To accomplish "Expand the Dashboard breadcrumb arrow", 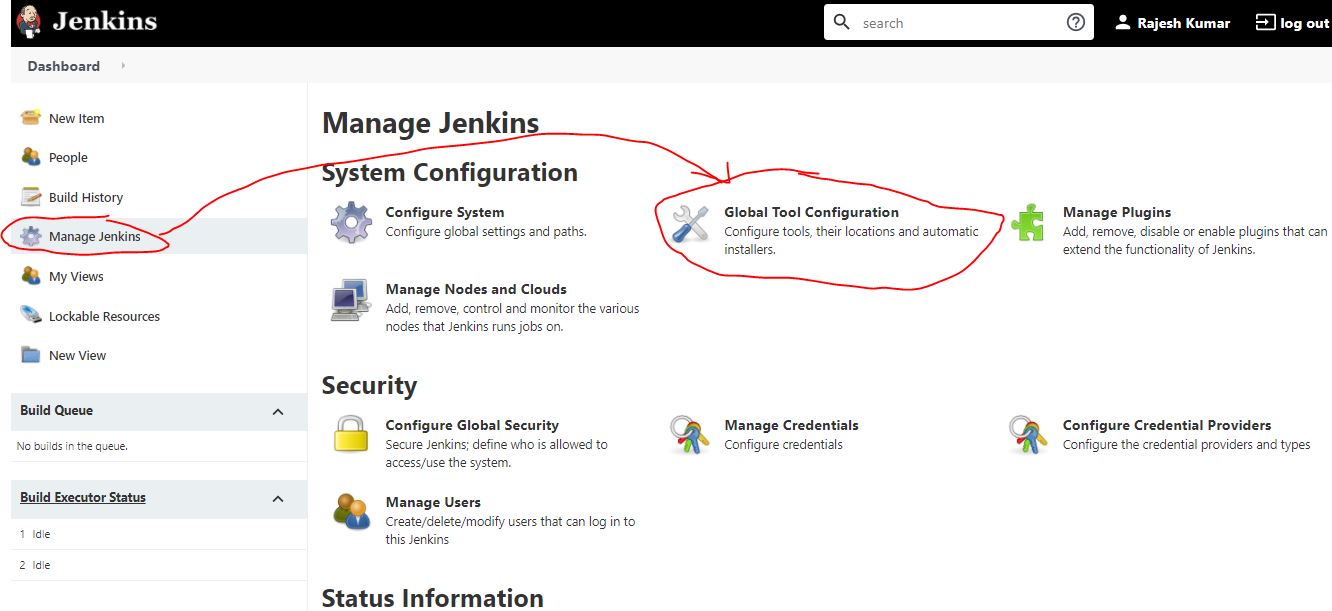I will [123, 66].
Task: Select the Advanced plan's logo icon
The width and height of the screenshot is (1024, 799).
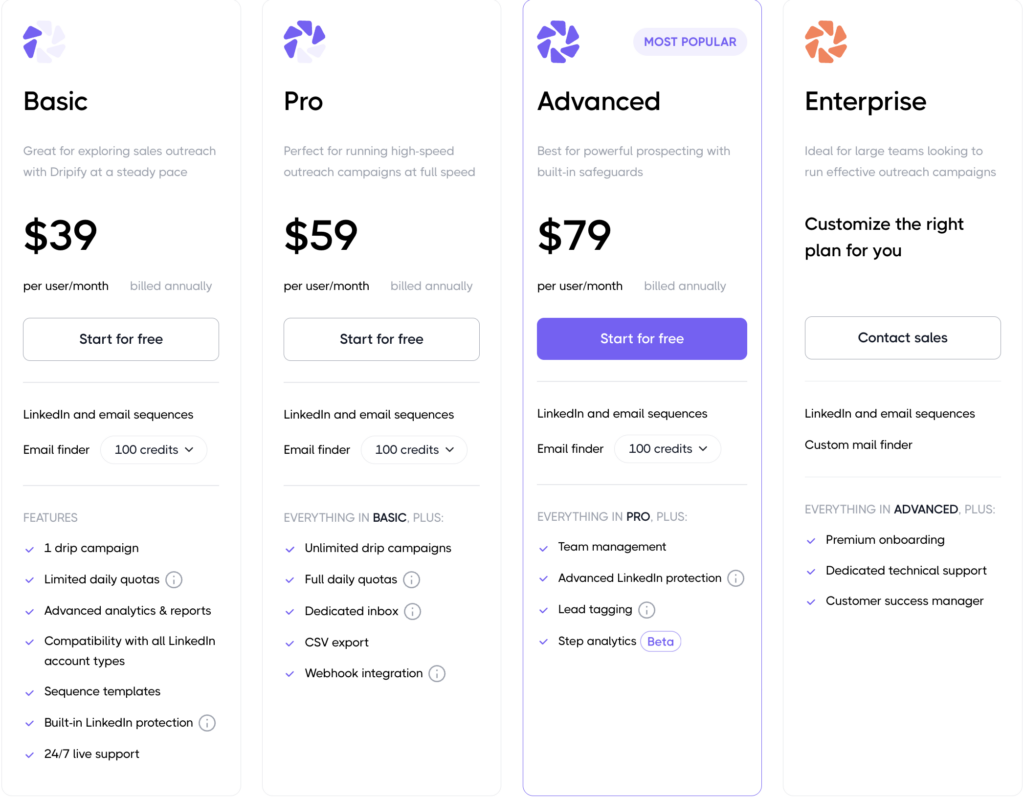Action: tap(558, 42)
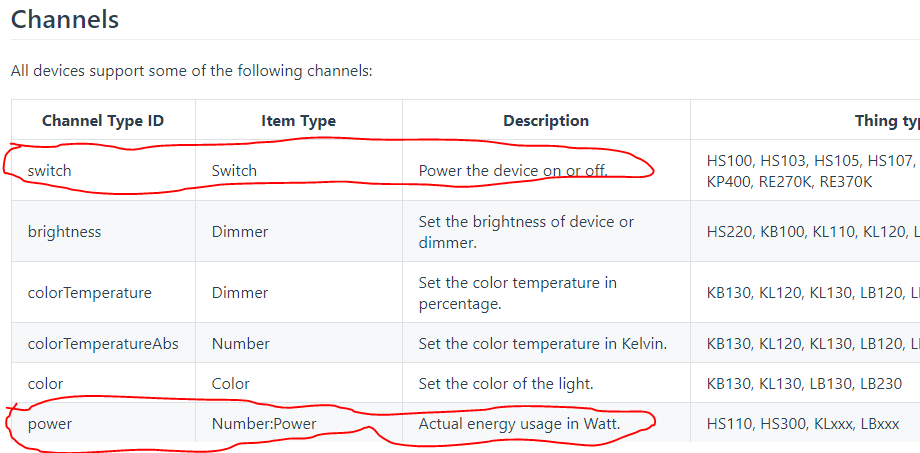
...
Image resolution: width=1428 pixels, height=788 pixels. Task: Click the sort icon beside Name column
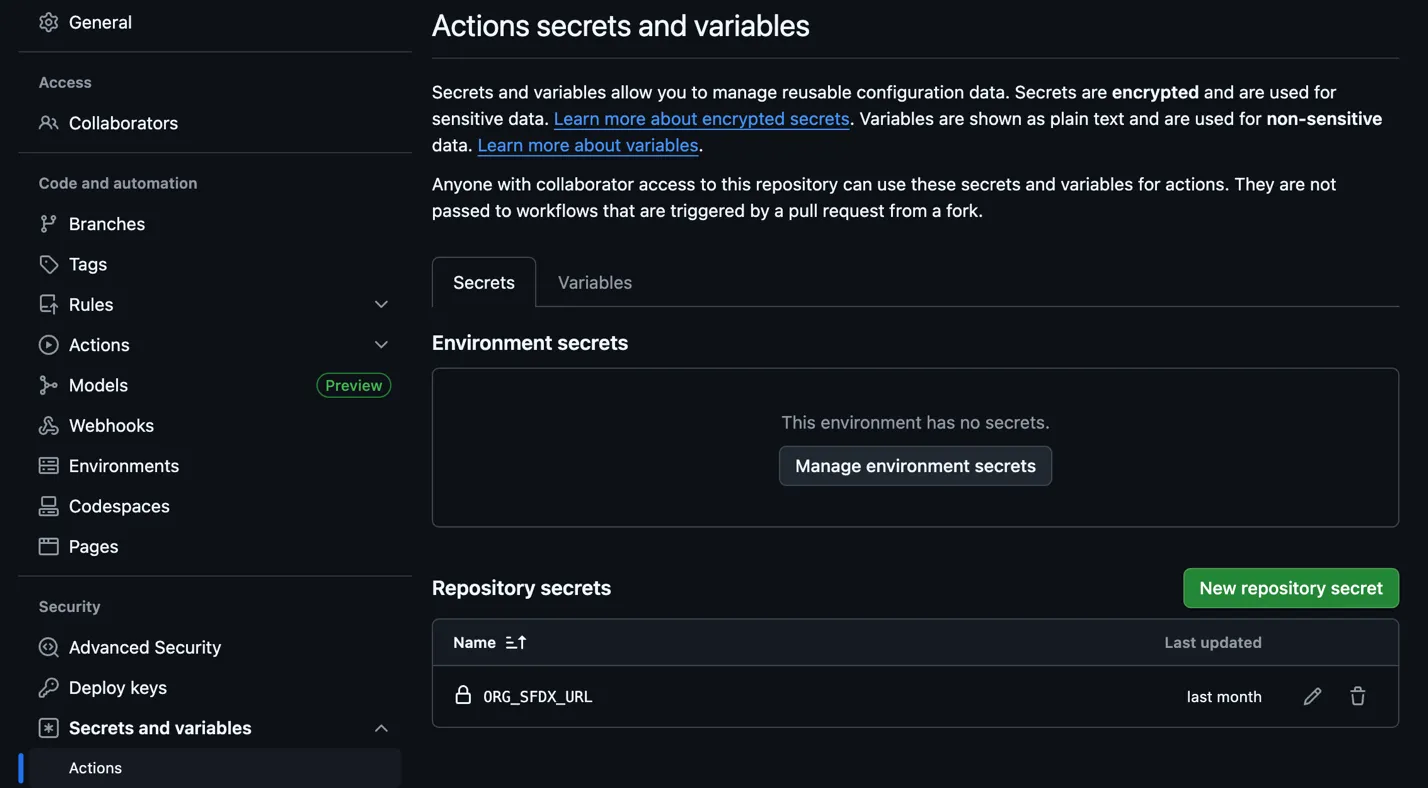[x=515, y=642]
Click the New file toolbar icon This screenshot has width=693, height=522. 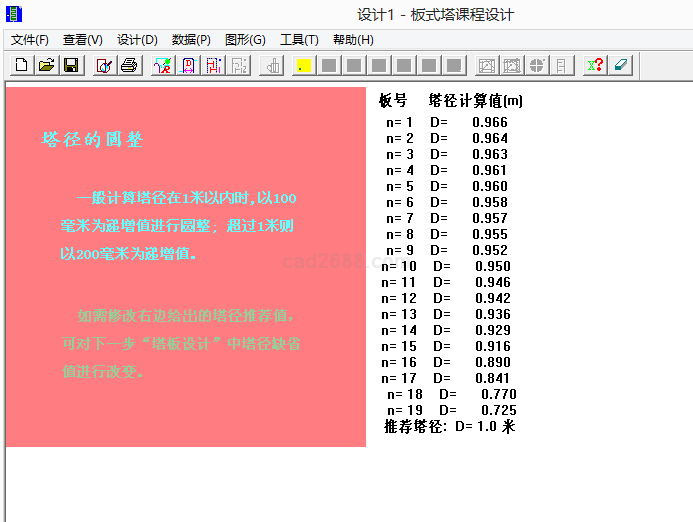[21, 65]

EXERCISE DETAILS :: Count the lines in the listing above that contain the string "Task", matching case exactly, and give only the number.

SOLUTION TO THE PROBLEM :: 2